### What the task requires
Give the data again word for word; drop the pictures.

Data: Begin

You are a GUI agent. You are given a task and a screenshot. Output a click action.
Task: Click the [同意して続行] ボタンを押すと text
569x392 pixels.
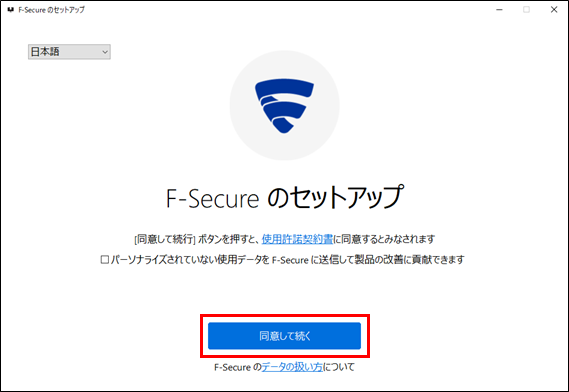[x=196, y=239]
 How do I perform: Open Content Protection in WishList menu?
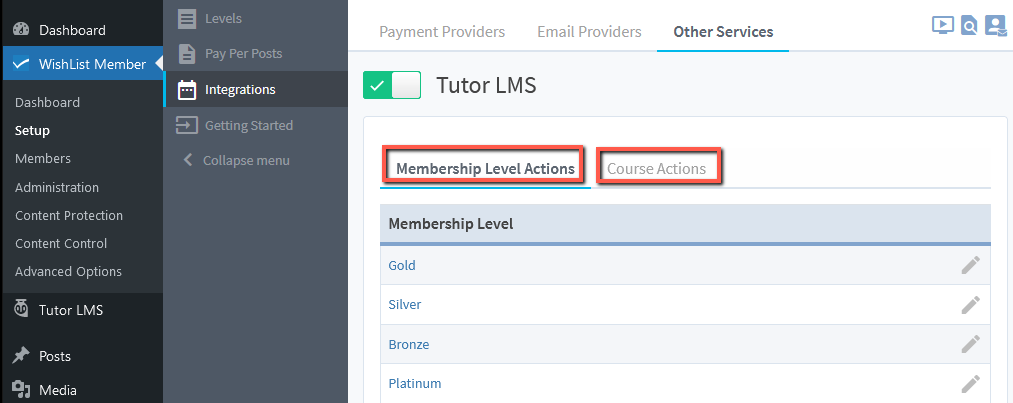click(x=69, y=215)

Data: End

### Completed exercise
You are a GUI agent. You are given a task and a screenshot. Output a click action.
Task: Click the [同意して続行] ボタンを押すと text
569x392 pixels.
[x=196, y=239]
 How do I perform: Open Content Protection in WishList menu?
click(x=69, y=215)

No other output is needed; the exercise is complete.